Exercise goal:
Print the line containing "This screenshot has" and all lines after it to the end of the records below, exactly as written. No pictures.

§

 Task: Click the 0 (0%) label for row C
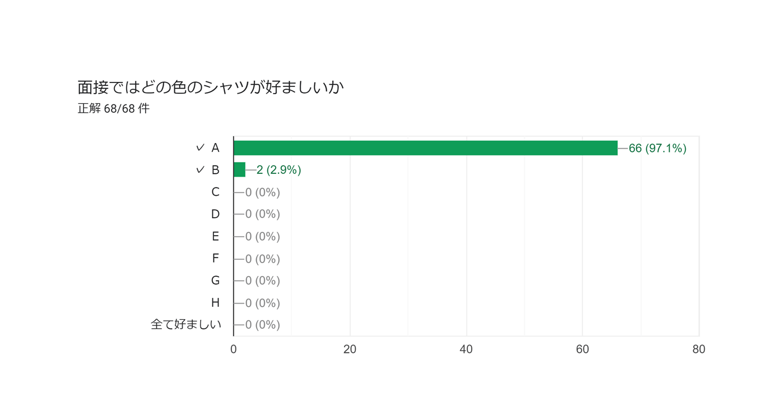262,192
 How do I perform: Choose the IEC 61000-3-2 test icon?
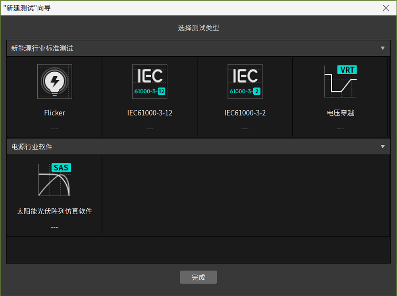[x=245, y=82]
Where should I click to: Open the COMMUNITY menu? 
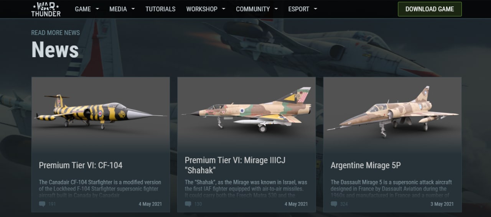pos(253,9)
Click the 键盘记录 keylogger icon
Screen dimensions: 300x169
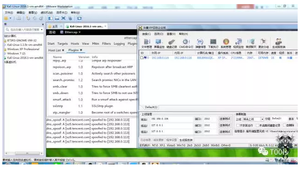coord(172,44)
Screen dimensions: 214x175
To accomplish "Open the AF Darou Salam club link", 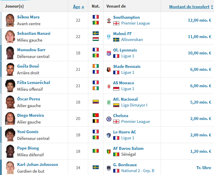I will [128, 148].
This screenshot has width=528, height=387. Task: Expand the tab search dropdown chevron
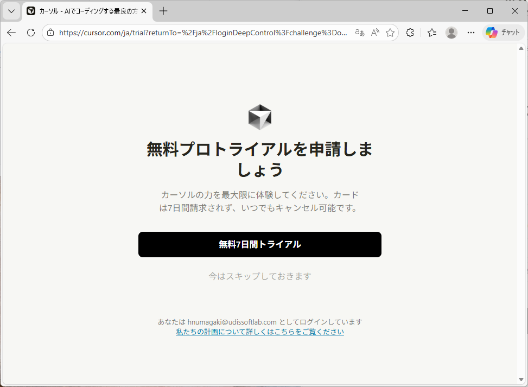pyautogui.click(x=11, y=11)
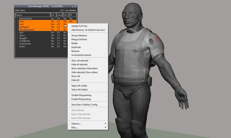Toggle the Vis value for belt
The image size is (231, 138).
click(x=53, y=33)
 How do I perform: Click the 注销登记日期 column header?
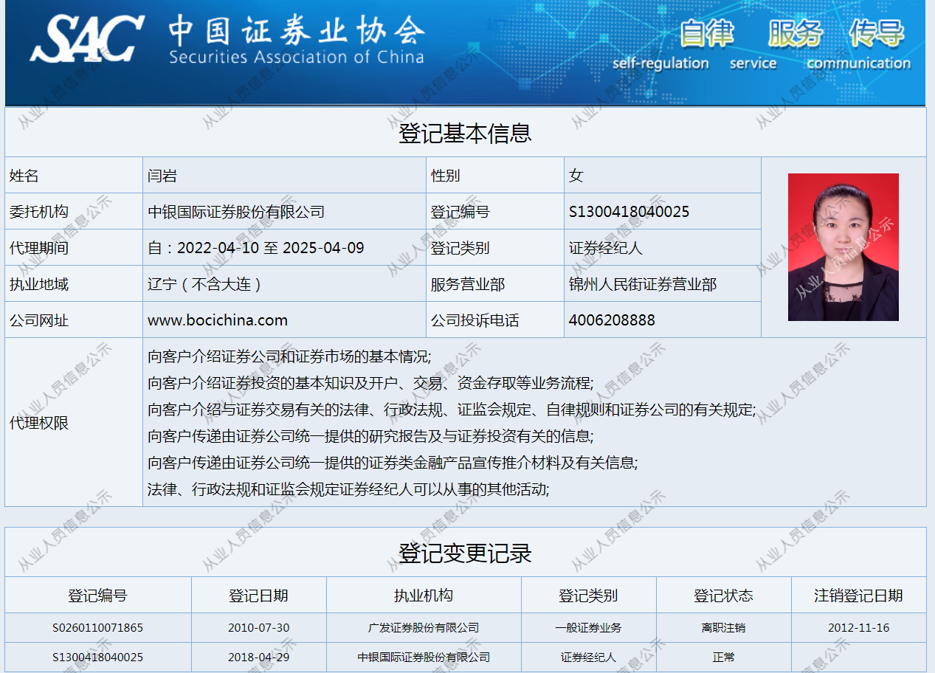(858, 596)
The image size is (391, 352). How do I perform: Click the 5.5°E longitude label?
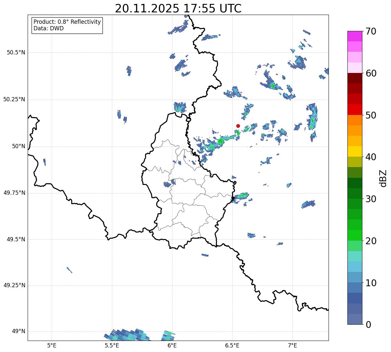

§

Exercise answer:
This screenshot has width=528, height=387. Task: Expand the tab search dropdown chevron
pyautogui.click(x=11, y=11)
Toggle the Vis value for belt
The image size is (231, 138).
click(x=53, y=33)
 How do I perform: Click the 注销登记日期 column header?
(858, 596)
The image size is (391, 352). How do I perform: Click the 5.5°E longitude label?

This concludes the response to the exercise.